Classification of events for IDEA in the “Category” key is based on abbreviation of slightly extended “mkII” taxonomy (by Don Stikvoort from SURFcert, itself based on eCSIRT.net taxonomy, and formerly Jimmi Arvidsson's taxonomy from Telia CERTCC). For comparison with other taxonomies see Incident classification comparison.ods and for discussion of changes see Incident classification analysis.pdf.
For classification of the security event, list of category names is used. All applicable category names must be used (for example, phishing, detected from spam message, must be marked as both “Abusive.Spam” and “Fraud.Phishing”. If unsure of more precise nature of the incident, only top level category name (omitting dot and subcategory) can be used.

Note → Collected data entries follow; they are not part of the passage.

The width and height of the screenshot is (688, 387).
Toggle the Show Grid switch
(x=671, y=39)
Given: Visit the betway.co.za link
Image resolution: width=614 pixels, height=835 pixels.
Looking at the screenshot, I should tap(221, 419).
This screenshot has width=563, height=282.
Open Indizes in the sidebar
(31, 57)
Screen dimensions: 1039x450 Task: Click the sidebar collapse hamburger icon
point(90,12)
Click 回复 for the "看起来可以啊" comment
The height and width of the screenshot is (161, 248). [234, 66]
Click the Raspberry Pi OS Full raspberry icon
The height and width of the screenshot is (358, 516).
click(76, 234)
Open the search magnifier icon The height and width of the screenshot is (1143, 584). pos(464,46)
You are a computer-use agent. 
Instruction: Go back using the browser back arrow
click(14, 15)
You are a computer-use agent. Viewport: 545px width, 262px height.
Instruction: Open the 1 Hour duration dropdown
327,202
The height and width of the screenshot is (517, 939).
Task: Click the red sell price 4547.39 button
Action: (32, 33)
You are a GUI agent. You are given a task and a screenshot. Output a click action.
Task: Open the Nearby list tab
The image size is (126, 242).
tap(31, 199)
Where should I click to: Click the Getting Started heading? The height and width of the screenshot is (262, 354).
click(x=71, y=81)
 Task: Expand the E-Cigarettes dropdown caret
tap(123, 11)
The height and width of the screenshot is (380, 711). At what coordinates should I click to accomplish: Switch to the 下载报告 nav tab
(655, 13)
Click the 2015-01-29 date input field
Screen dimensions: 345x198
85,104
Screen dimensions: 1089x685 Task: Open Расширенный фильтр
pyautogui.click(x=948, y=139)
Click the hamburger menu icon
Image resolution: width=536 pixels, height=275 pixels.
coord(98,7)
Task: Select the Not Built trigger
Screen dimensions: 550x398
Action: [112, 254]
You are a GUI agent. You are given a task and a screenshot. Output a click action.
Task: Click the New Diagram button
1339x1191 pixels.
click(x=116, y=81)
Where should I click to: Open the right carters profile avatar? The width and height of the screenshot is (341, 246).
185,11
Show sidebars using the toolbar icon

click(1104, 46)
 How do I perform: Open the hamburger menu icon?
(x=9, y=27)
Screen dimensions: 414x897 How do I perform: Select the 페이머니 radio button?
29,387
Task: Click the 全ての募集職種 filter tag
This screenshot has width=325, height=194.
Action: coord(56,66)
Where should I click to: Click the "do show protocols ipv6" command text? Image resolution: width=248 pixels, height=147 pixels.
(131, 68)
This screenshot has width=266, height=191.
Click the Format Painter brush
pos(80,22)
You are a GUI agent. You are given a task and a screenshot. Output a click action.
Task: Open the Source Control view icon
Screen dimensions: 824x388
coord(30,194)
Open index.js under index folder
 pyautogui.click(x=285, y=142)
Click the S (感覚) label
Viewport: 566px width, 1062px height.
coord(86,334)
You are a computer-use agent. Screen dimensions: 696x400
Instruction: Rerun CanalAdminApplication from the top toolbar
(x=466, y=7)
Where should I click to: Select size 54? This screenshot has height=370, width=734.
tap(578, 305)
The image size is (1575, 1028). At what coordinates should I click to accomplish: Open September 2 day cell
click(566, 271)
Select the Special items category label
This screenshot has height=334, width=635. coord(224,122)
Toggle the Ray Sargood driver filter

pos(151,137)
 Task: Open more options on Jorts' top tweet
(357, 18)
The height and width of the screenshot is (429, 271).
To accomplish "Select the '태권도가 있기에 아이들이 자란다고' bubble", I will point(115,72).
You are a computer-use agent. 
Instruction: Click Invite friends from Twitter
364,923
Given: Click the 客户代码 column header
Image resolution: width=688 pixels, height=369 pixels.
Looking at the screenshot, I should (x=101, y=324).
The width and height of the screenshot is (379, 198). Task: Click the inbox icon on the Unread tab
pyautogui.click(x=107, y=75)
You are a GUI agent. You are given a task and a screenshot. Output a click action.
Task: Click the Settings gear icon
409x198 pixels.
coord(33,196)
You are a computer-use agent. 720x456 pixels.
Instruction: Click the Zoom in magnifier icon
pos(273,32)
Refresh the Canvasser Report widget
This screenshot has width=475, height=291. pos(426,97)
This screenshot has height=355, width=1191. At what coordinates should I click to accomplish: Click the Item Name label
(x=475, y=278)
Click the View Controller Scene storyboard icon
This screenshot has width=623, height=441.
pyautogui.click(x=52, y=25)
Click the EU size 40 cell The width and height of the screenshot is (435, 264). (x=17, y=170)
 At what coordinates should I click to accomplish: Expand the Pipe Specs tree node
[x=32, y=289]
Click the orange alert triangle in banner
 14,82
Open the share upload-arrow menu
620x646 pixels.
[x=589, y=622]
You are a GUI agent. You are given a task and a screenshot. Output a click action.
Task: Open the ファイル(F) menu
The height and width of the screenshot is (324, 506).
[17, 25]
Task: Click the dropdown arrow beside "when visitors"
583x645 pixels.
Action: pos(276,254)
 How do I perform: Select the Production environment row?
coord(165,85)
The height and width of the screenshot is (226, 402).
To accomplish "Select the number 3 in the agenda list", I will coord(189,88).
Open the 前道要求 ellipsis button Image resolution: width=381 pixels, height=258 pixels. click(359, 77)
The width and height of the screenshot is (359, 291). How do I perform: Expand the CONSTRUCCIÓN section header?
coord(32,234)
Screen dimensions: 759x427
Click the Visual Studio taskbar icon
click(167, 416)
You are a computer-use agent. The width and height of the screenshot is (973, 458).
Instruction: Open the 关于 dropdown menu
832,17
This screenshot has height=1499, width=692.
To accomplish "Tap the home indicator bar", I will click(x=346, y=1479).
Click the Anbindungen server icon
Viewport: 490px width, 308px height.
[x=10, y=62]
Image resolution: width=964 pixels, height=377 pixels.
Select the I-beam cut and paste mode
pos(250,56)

Creator of the IDEA message should do the best to describe security event by existing category names, however completely new category/subcategory name may be used if none existing applicable - this should however happen only in the case completely new security event type or modus operandi turns up in the wild. In case event is generated by machine and no human can assess new category, “Other” category can be used.
In absolute necessity of the new name, camel case must be used, abbreviation should be used only where widely accepted instead of full name (“DDoS”) or where category based on full name would get unfittingly long (“Recon”). Digits, underscore and minus sign are reserved for possibility of new widespread names containing some kind of divider and should not be used.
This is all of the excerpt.